Я шел по заснеженному пустынному парку, утешаясь этой мыслью, пока за спиной не послышались хруст снега под торопливыми шагами и шумное тяжелое дыхание. Сизо, он же — Север Исакович Зон, мой ваятель-алкоголик… Метр шестьдесят с ушанкой, но коренастый, плечистый, похожий на гнома, с огромными руками и ногами. Был он, как всегда, навеселе, но это не сказывалось на резвости движений; язык, правда, заплетался.
— П-постой, Серега… Несешься, т-точно задницу наскипидарили… Еле да-агнал…
Я подождал, пока он отдышится. Повод мчаться за мной сквозь снега и льды был, разумеется, веским, не терпящим отлагательства: стрельнуть ту самую десятку, которой не хватало на пузырь. Такая уж была у Зона нравственная конституция, что больше десятки он никогда не просил, и эта сумма являлась, конечно, невозвратной. Впрочем, нашей взаимной симпатии это не вредило.
— Общался с нашими крровопийцами? — выдохнул он обдав меня сложным ароматом табака, спиртного и каменной пыли. — Н-ну, н-ну… Ты, С-сергуня, п-поберегись… гады они, да не простые… клопы на яйцах пролетариата.

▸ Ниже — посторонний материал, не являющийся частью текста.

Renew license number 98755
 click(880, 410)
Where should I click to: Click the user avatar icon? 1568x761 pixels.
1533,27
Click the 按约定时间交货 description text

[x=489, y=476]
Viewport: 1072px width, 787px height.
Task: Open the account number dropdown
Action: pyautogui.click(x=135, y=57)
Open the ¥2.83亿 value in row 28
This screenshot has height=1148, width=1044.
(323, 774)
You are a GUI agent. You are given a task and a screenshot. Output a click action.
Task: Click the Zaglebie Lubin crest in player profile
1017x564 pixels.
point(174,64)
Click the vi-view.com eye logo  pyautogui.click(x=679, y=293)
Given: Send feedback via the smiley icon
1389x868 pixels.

— Я не пролетариат, а прослойка. — Моя рука нырнула за пазуху, нащупывая бумажник. Условный рефлекс российского интеллигента перед лицом алчущего пролетария…
— Но яйца-то у т-тебя есть, а им по фигу, чьи сосать, — пояснил Сизо и, втянув морозный воздух, добавил: — Ты, Серега, погоди, не шарь в карманцах… ты меня послушай… — Он дернул меня за рукав, заставив наклониться, и зашептал в ухо: — Альбертик наш с Никешей толковал… 3-знаешь Никешу? Эт- такий здоровый лось из н-новгородцев, а новгородцы у наших гадюк… эта… дочерняя предприятелка, а может, наоборот… В общем, лось Никеша у них за бригадира… тот еще душегуб! Он…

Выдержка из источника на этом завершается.